The area has a large Mormon population. Nowhere I’d lived up to that point had much if any Mormon population, so these words/buildings/customs were unfamiliar to me.

My brain making connections the way it does, when I thought of this story, it reminded me that on Freakonomics Radio a few months ago, they were talking about trying new things:

…basically if you are not listening to a certain style of music by the time you’re 28 or so, 95 percent chance you’re never going to. By age 35, if you’re not eating sushi, 95 percent chance you never will. In other words, these windows of openness to novelty close.

Honestly … I think we can do better. Clearly, we need to be nudged … or pushed … or dragged against our will sometimes, but we can do it!

35? 28?! That’s less than half of a life trying all sorts of things and more than half a life with the same old same old. No wonder so many old people are cranky.

Seriously. If we’re open to new things, our lives will be richer, our brains will be healthier, and we have a much better chance at forward progress (in our personal lives, in our communities, in our country, in the world).

In the last 10 to 15 years, I’ve tried a lot of new foods and tons of old foods in new combinations. I’ve learned a lot of new stuff. Tried new activities. Befriended new people.

That said, I’m quite happy much of the time to eat the same stuff, read the same stuff, talk to the same people, and so on. Really, I could just stay home a lot of the time and be perfectly content.

How do I get into new stuff?

Well … every now and then, it’s something that I’ve been interested in for a while but never made time for (because you can’t do it all at once) — like photography.

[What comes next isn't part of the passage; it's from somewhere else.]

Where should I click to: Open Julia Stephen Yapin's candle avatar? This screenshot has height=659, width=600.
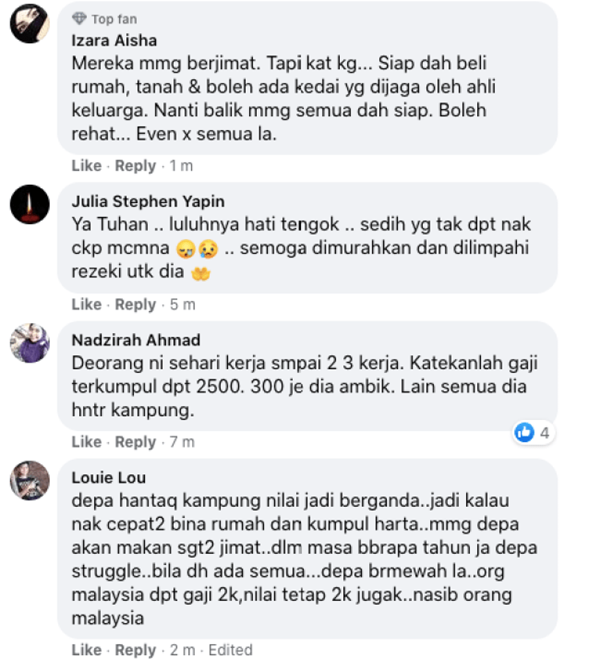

Even more rarely, it’s something that creeps into my life in such a way that I don’t even remember how it got there, and then it grows and I feed it and it grows and I feed it… — like triathlon (currently defunct) and healthy living stuff.

Most of the time? Someone else introduces me to it. Most of the music I listen to; all “ethnic” food that isn’t Italian, Polish, or American Chinese; running; rock climbing; camping; a trove of details about dinosaurs, Saturn V, and Minecraft. These are all things that I would not have come into on my own — someone else introduced me to them.

And my life is richer for it.

Though I would be OK without Minecraft.

If you know my eating habits, you know some of my favorite restaurants are Indian, Thai, Ethiopian, Mediterranean. I never ate any of these before I moved to Arizona. (Thank you to the people who introduced me to these amazing cuisines!)

What have you done or eaten or listened to or read or watched lately that was new? (And what do you love that you can share with me that might be new to me?)